Languages like Java or Python aren’t really made for that kind of thing because, for example, once every while they will run a garbage collector to free up old memory. In order to do that they have to pause the entire program for an unpredictable amount of time. and, well, that’s not ideal if you’re flying a drone…
Now sure some people will say there’s ways around that but, use the right tools for the job I say. And in that case that’s usually something like C, C++ or Rust.
Then why Rust and not C++? well aside from Rust being more pleasant to work with in my opinion, Rust also gives you safety guarantees that C++ can’t give you; That garbage collector I mentioned before? that has to run because those languages manage memory allocation and lifetimes for you. Automatically freeing variables when they’re no longer used and keeping them around as long as you’re still using them.
In a language like C or C++ you have to manage your own memory, and while modern coding standards make that a bit easier, human error can still occur. And what does ‘human error’ look like when you mess up your memory management? An unpredictably malfunctioning drone.
You can still write a malfunctioning drone in Rust, sure. But if you’re using Rust (and no “unsafe” blocks) it won’t be malfunctioning due to memory-safety issues, because Rust tracks those at compile time for you. Giving you the same kind of safety you would get with a managed language like Python, without the associated overhead.”
Jakub: “Rust is by default safe, meaning that it is not possible to access invalid memory, create data races in parallel code, or get any other kinds of undefined behavior. I don’t have to worry about whole classes of hard-to-discover bugs, which are possible to introduce in languages like C and C++ by making a typo. I can trust the Rust compiler to do this work for me, which reduces my cognitive load and allows me to spend more brainpower on the real problems I’m trying to solve with my code.
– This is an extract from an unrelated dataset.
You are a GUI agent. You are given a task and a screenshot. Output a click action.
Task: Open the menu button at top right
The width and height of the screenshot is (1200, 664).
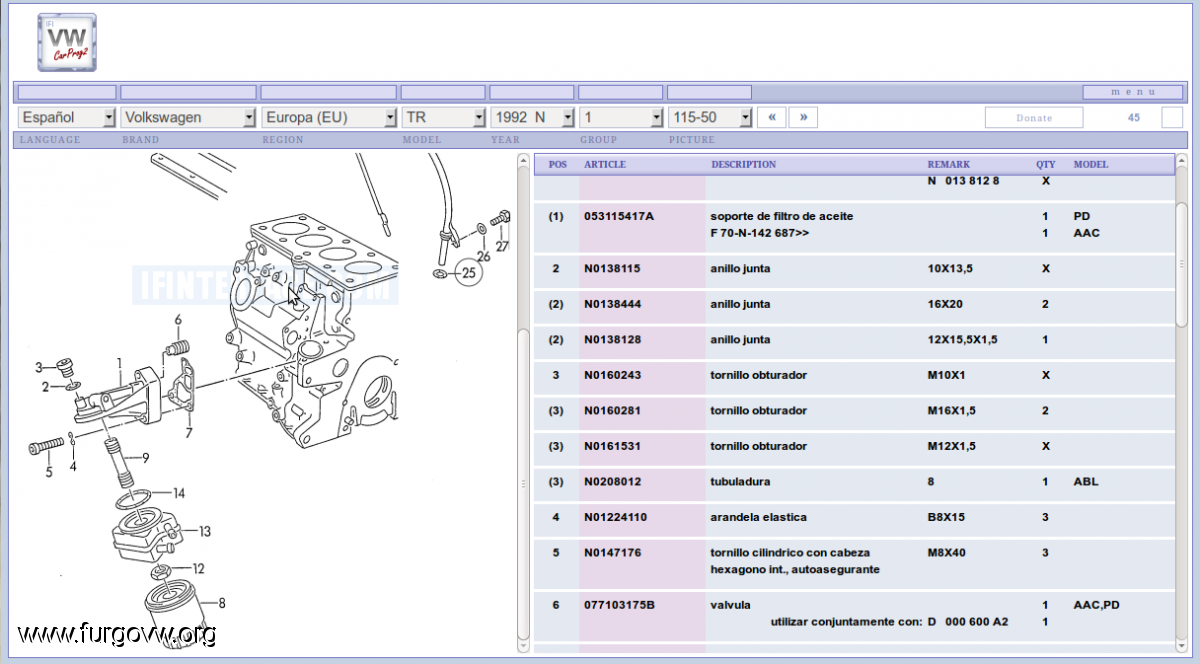tap(1132, 92)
The Rust compiler has some of the best error messages I’ve seen. They explain what the issue is, suggest changes to code to fix the problem, and include links to documentation with examples and longer explanation. When something doesn’t work, I can quickly pinpoint and fix the problem.
Rust is a great fit for drones. It compiles to native code and doesn’t use garbage collection, which gives it a predictable execution and high performance comparable to C and C++. Thanks to the safety guarantees made by the compiler and built-in testing infrastructure, it is easier to eliminate bugs during development and prevent failures during flight caused by programming errors.”